Porque e que uma revista prensa um disco agora?

A 5 Magazine cobre a house de Chicago desde 2006. Para o seu 20o aniversario lancou o seu primeiro trabalho fisico, um 12" so em vinil chamado "With Love: Celebrating 20 Years of 5 Magazine", e cada tema e novo e por encomenda, nao catalogo antigo licenciado. Mike Dunn abre com "Don't Let Love (Git Cha Down)", Jamie 3:26 e Danou P ficam com o A2 com "Keep On", e Roy Davis Jr. fecha o lado B com "Atmospheric Flight".

O proprio objeto carrega a logica editorial. As primeiras 100 copias sao prensadas em vinil cor-de-rosa, por ordem de chegada, e a capa e uma colagem construida a partir de quase 100 fotografias retiradas do proprio arquivo da revista. Vende-se a 20 $, e e apresentado como o primeiro de varios projetos de aniversario, e nao como uma lembranca avulsa.

O que e que isto tem a ver com a cidade a homenagear Mike Dunn?

O momento escolhido e que e a historia. A 18 de marco de 2026, na Daley Plaza em pleno centro, a Cidade de Chicago aprovou uma resolucao oficial que reconhece a carreira de Mike Dunn, apresentada pelos vereadores Desmon Yancy do 5o Distrito e Pat Dowell do 3o. Caiu durante a semana do seu 60o aniversario, apos quase 40 anos na musica.

"E uma coisa linda vir do nada e tornar-se alguem", disse Dunn.

Assim, na mesma temporada em que a cidade poe um veterano da house de Chicago num palco civico, a revista que documentou essa cena coloca-o no topo do seu primeiro disco. O reconhecimento acontece por duas vias ao mesmo tempo, uma institucional e outra cultural, e ambas apontam para as mesmas pessoas.

No que e que a revista esta realmente a apostar?

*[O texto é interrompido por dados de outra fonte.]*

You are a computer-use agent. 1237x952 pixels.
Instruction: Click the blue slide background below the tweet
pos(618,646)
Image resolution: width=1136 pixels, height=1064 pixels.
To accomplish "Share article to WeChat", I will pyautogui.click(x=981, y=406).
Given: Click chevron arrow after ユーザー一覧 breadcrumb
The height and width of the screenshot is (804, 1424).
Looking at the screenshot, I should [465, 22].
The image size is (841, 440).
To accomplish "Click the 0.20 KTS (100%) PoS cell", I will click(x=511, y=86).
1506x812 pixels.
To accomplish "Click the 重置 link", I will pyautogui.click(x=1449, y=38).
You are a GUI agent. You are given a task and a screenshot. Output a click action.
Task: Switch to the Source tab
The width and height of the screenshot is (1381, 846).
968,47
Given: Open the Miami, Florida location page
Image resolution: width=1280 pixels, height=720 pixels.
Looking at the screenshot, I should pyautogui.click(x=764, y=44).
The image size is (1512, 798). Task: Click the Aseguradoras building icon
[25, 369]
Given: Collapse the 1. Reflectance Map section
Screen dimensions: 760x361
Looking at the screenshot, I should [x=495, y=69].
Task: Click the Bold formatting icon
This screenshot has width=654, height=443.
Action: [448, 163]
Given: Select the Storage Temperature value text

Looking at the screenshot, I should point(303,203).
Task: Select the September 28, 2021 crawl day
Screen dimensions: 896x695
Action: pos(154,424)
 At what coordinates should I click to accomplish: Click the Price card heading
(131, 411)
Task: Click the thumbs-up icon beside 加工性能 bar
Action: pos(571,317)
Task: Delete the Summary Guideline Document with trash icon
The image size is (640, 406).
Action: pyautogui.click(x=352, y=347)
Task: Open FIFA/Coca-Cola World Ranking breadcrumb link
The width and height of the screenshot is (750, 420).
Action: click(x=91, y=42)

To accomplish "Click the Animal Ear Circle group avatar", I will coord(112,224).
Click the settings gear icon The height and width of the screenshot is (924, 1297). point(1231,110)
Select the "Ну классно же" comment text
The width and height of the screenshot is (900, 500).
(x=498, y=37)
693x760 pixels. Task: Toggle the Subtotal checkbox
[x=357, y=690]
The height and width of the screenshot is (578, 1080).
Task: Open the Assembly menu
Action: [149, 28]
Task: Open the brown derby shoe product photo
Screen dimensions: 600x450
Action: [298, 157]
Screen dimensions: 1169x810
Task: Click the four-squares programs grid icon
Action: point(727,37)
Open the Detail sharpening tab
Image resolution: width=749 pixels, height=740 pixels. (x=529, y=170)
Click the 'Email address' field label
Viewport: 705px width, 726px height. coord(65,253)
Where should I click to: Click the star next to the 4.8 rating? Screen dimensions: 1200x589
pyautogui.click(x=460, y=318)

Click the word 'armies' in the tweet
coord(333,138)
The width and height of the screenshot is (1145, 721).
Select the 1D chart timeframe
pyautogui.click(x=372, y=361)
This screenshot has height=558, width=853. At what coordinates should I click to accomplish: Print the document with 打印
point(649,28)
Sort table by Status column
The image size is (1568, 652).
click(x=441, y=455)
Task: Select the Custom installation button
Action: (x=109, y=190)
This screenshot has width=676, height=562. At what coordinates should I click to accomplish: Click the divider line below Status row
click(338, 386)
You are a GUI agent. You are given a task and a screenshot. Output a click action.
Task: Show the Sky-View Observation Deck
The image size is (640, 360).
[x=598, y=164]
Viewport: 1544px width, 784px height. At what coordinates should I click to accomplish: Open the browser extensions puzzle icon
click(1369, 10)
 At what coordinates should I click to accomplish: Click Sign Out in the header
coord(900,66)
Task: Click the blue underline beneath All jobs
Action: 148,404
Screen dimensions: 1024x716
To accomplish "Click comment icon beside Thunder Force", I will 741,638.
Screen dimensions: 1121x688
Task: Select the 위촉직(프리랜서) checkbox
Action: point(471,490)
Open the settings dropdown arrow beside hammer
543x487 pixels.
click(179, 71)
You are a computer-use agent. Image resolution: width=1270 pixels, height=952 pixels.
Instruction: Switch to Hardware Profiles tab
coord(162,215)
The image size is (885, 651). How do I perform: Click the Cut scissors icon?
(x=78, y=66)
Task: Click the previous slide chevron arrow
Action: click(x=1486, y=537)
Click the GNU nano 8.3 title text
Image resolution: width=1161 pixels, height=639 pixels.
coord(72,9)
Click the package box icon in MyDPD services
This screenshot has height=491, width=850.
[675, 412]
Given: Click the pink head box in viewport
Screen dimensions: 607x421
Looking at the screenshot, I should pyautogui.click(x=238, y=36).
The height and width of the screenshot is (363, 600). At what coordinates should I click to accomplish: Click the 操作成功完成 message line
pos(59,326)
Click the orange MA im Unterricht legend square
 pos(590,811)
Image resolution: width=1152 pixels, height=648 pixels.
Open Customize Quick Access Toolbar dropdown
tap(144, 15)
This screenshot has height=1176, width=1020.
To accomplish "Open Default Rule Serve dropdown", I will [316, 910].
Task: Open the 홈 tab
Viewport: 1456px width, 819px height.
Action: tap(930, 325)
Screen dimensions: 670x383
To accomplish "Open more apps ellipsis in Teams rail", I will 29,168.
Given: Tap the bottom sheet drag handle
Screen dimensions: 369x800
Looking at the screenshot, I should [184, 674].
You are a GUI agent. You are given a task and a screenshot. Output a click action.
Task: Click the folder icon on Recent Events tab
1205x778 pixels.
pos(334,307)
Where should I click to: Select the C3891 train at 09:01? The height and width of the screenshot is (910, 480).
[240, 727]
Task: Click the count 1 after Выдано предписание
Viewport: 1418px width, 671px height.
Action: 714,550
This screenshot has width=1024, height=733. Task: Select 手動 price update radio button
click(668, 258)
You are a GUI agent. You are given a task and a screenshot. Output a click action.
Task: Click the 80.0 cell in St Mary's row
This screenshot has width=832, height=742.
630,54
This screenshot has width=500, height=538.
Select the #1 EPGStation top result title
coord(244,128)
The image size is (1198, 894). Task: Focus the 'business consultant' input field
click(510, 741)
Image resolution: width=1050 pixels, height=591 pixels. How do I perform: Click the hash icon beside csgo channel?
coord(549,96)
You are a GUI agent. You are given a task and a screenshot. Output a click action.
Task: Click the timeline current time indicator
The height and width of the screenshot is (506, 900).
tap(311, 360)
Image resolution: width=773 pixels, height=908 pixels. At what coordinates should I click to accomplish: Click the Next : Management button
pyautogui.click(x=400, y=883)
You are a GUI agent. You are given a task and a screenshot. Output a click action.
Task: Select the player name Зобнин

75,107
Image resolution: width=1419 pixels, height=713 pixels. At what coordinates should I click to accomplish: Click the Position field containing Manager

So vinil, edicao limitada, de arquivo, sem isco para o streaming: e uma recusa deliberada da economia do feed de descoberta. A aposta e que um publico de deep house vai pagar por um objeto finito ligado a nomes e a um lugar, e que o valor esta na proveniencia e nao no alcance. Vinte anos de credibilidade sao o ativo que aqui se converte, e e gasto nos fundadores em vez de em quem lidera as tabelas neste trimestre.